= James Muilenburg =

Bible professor and teacher

James Muilenburg (1 June 1896 – 10 May 1974) was a pioneer in the field of rhetorical criticism of the Old Testament.

Muilenburg was born in Orange City, Iowa, and studied at Hope College, the University of Nebraska, and Yale University. He taught at Mt. Holyoke College and the University of Maine before successive appointments as Billings Professor of Old Testament literature and Semitic Languages at the Pacific School of Religion (1936-1945), Davenport Professor of Hebrew and the Cognate Languages at Union Theological Seminary (1945-1963), and Gray Professor of Hebrew Exegesis and Old Testament at San Francisco Theological Seminary (1963-1972). His brother is Walter J. Muilenburg.

Muilenburg was also one of the original translators of the Revised Standard Version.

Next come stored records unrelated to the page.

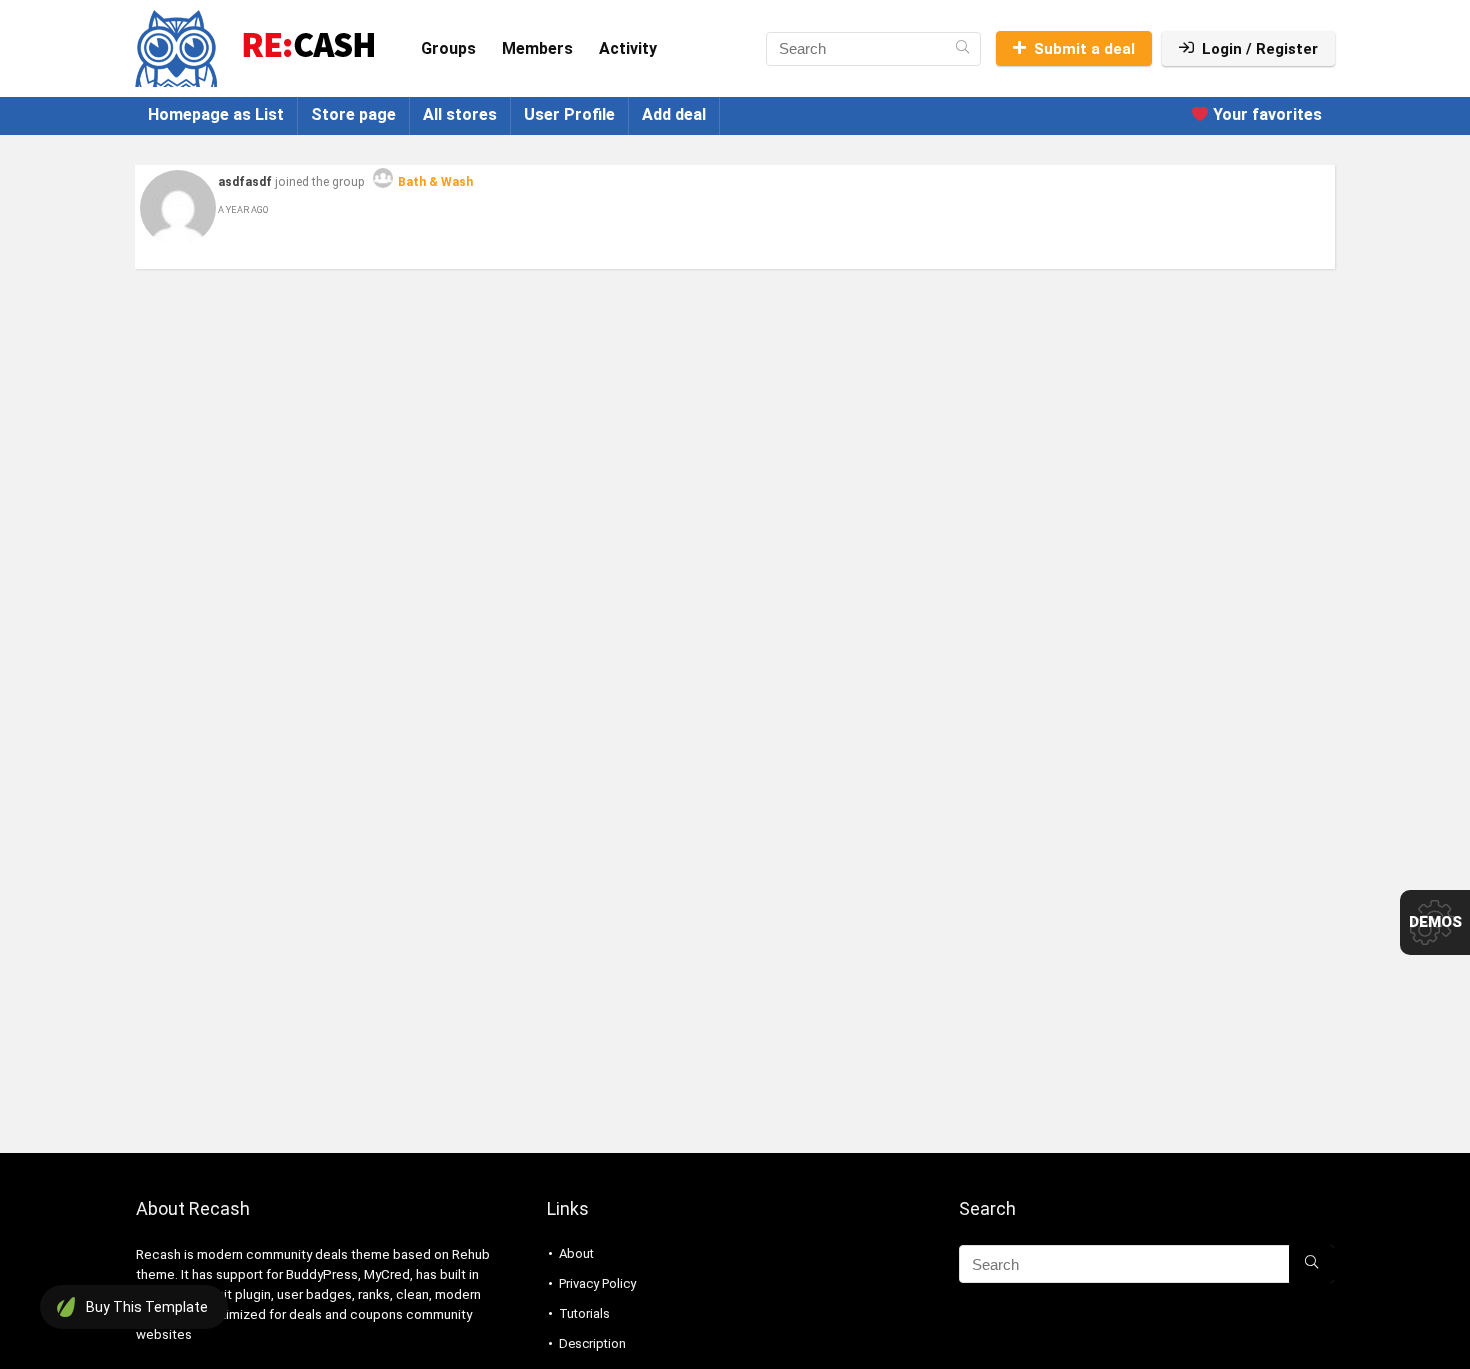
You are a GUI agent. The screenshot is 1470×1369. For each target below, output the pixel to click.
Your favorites (1265, 114)
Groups (448, 48)
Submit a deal (1084, 49)
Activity (628, 48)
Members (537, 48)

Muilenburg had two Festschriften published in his honor: Israel's Prophetic Heritage : Essays in Honor of James Muilenburg (1962) and Rhetorical Criticism : Essays in Honor of James Muilenburg (1974). Contributors to the former included Walther Eichrodt, G. Ernest Wright, Martin Noth, and H. H. Rowley; while contributors to the latter included Walter Brueggemann, and Norman Gottwald.